Andere ziehen sich stärker zurück. Wie sehr die Region an Attraktivität für den Sektor verloren hat, zeigt die präsentierte Analyse: Vor der Finanzkrise war das Bankgeschäft dort eine Goldgrube. Mit 2,1 Prozent Kapitalrendite vor Steuern war es über fünfmal so profitabel wie in Österreich, Deutschland und Italien. In den westlichen Märkten sind es heute wie damals magere 0,4 Prozent. In Osteuropa aber hat sich die Rentabilität auf ein Prozent mehr als halbiert. Aus dem Faktor fünf wurde ein Faktor zwei. Und das bei unveränderten Risken, denen Schwellenländer eben ausgesetzt sind. Russland leidet unter dem Ölpreisverfall, in der Ukraine schwelt ein blutiger Konflikt. In Polen und Ungarn höhlen die Regierungen den Rechtsstaat aus. Am Montag klagte Raiffeisen-International-Chef Karl Sevelda über die ganze Region: „Jedes Mal, wenn eine Wahl angekündigt wird, haben wir Angst“ – auch vor neuen Bankenabgaben oder Zwangskonvertierungen von Fremdwährungskrediten.

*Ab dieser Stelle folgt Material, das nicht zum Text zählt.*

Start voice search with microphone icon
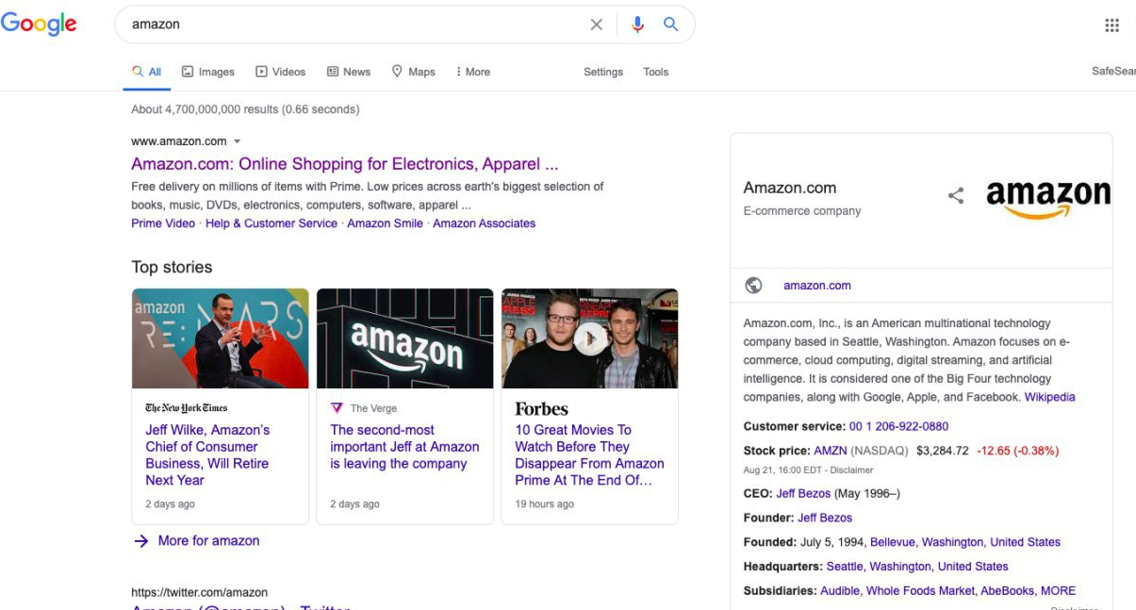 637,25
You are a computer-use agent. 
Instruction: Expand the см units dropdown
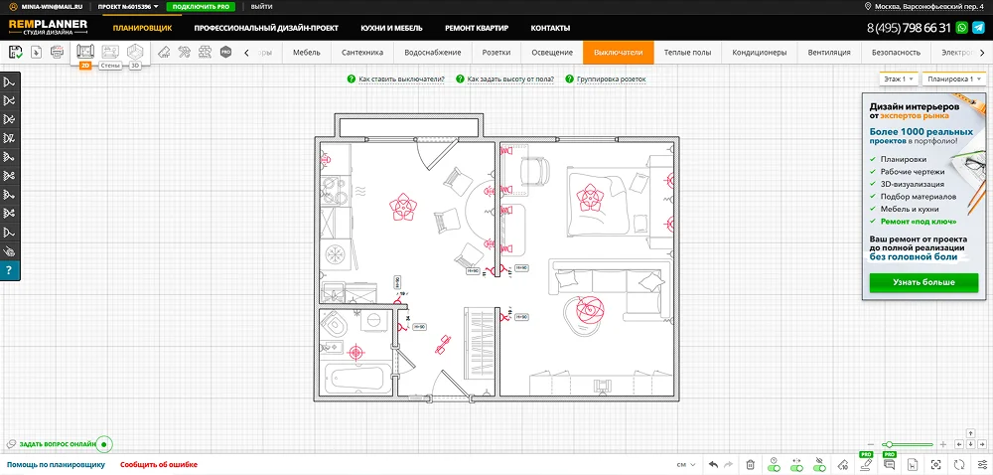685,464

Freilich: Die Banken selbst haben seit den Zeiten des Übermuts einiges an Hausaufgaben gemacht. Die Kredite sind nun zur Gänze durch Einlagen gedeckt (das Verhältnis sank von 122 auf 101), die Institute müssen sich nicht mehr riskant über kurzfristige Kredite von anderen Banken finanzieren. Auch die Kapitalbasis wurde auf Druck der Aufseher gestärkt.

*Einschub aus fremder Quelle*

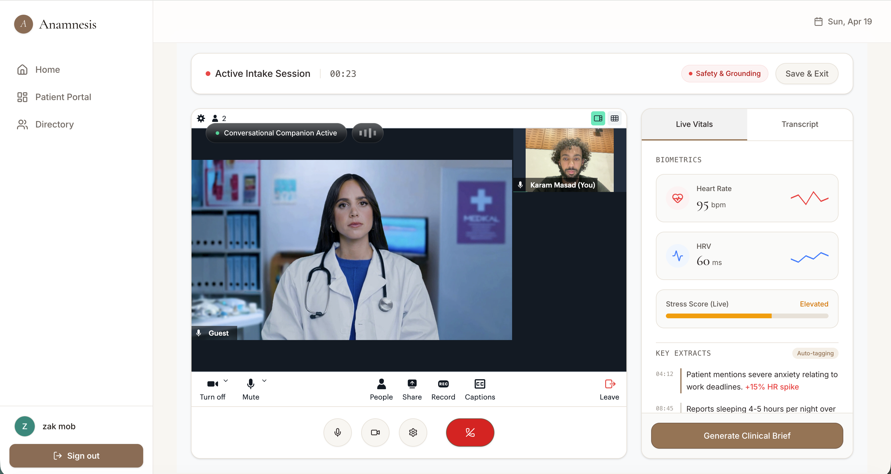Screen dimensions: 891x474
Task: Select the speaker sidebar layout icon
Action: coord(598,118)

Aber die Scherben der Krise sind noch lang nicht aufgekehrt. Der Umstieg von Fremdwährungskrediten auf solche in Landeswährung dauert lang, wo ein Staat ihn nicht teuer erzwingt. In Kroatien und Serbien ist der Anteil der Devisenkredite mit 70 und 57 Prozent weiterhin hoch; echte Wechseldynamik gibt es nur in Rumänien.

Noch zäher läuft es bei den notleidenden Krediten: In der Ukraine (48 Prozent), Russland (19 Prozent) und Kroatien (17 Prozent) steigt ihr Anteil weiter. In den anderen Problemländern auf dem Balkan nimmt er nur in kleinen Schritten ab. Immer schon niedrig war das Risiko des Kreditausfalls in Tschechien, der Slowakei und Polen. Und diese vorbildlichen Ostländer schreiten ja auch beim Wirtschaftswachstum kräftig voran.